Therefore, it can be predicted that a large number of cases of
lymphangioma remain undetected.
With respect to the diagnosis of cystic
lymphangioma, CT constitutes an important imaging modality in which
the aberration presents as a non-enhancing extramucosal mass with
homogeneous attenuation, allowing evaluation of the extent of the
lesion before the treatment commences (14). In the case of gastric cystic
lymphangioma, the disease can manifest itself as a submucosal
polypoid mass with an endoscopically smooth surface. Upon physical
manipulation by forceps, the mass appears softer than its
surroundings. Furthermore, a cystic echo pattern during EUS
characterizes gastric cystic lymphangiomas (6,7).
Differential diagnoses for submucosal tumors of the stomach include
lipoma, hemangioma, mesenchymoma, leiomyoma and other tumors
(15). Clinically and
radiologically, it is difficult for these lesions to be
distinguished from each other. Endoscopy and EUS are important
diagnostic tools for this purpose, as they can establish whether
the tumor is located in the mucosa or submucosa, thus aiding the
selection of operative procedures, such as endoscopic resection or
surgery (16). Regarding
histopathology, D2-40 is a specific marker of lymphatic endothelial
cells, therefore if positive expression is detected in the lymph
vessels then reaching a diagnosis of cystic lymphangioma is
relatively straightforward. Cyst contents are variable and may
include serous, hemorrhagic, chylous or mixed fluids (17).
Lymphangiomas are benign and do not typically
require medical treatment, although patients may select surgical
removal for personal reasons or to prevent local invasion.
Treatment options include endoscopic removal of lesions <2 cm or
surgical resection of larger lesions (18). The main choice of treatment is
surgical resection, usually performed via laparoscopy, which has
good safety and efficacy.
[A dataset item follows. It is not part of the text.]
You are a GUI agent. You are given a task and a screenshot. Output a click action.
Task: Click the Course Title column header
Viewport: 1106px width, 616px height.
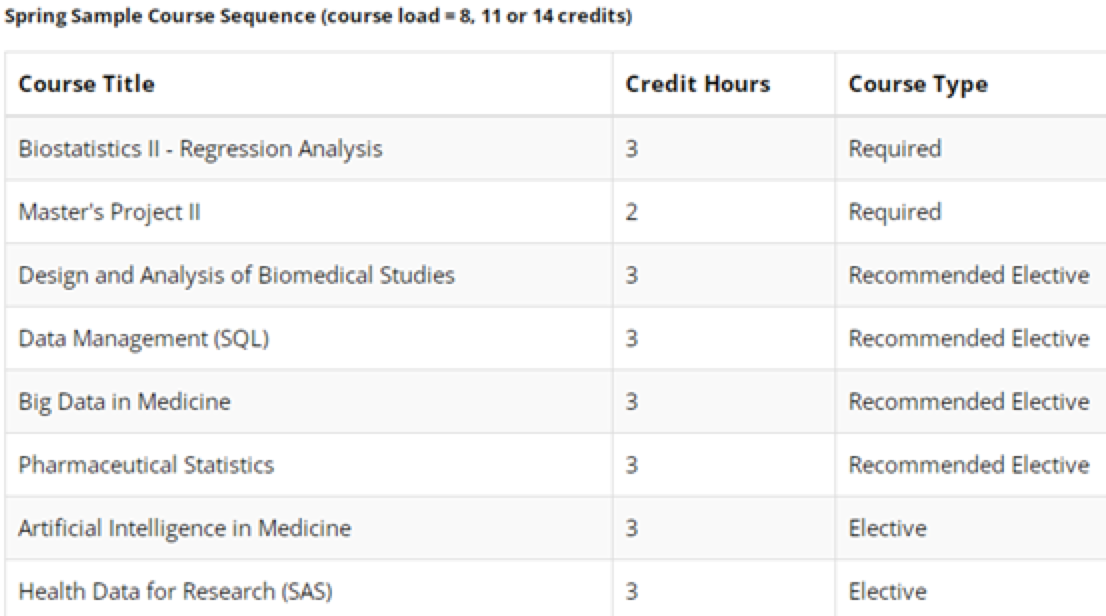tap(86, 84)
Generally, surgical resection is only
applied to larger lesions and endoscopy appears to be a viable
alternative. Endoscopy and EUS can be used to determine the size
and precise location of the lesion. Endoscopic mucosal resection
and ESD are the most widely used endoscopic resection methods
(6). They are considered to be
minimally invasive and safe, while complication rates are less than
those of surgery. Endoscopic minimally invasive treatment has
evident advantages over traditional treatments and was successfully
applied in the present case. Nevertheless, open surgery remains an
option for the management of lymphangioma for lesions that are
large or not suitable for endoscopy.
In conclusion, the present study reported an unusual
case of histologically confirmed cystic lymphangioma arising from
the cardia of the stomach, which was studied by gastroscopy, EUS
and CT, and treated by ESD. A review of the literature supports
that endoscopic treatment of lymphangioma, in relation to its size,
location and the absence of complications, is an appropriate
method. In addition, the present case demonstrated that
lymphangioma should be considered when adolescent patients present
atypical symptoms.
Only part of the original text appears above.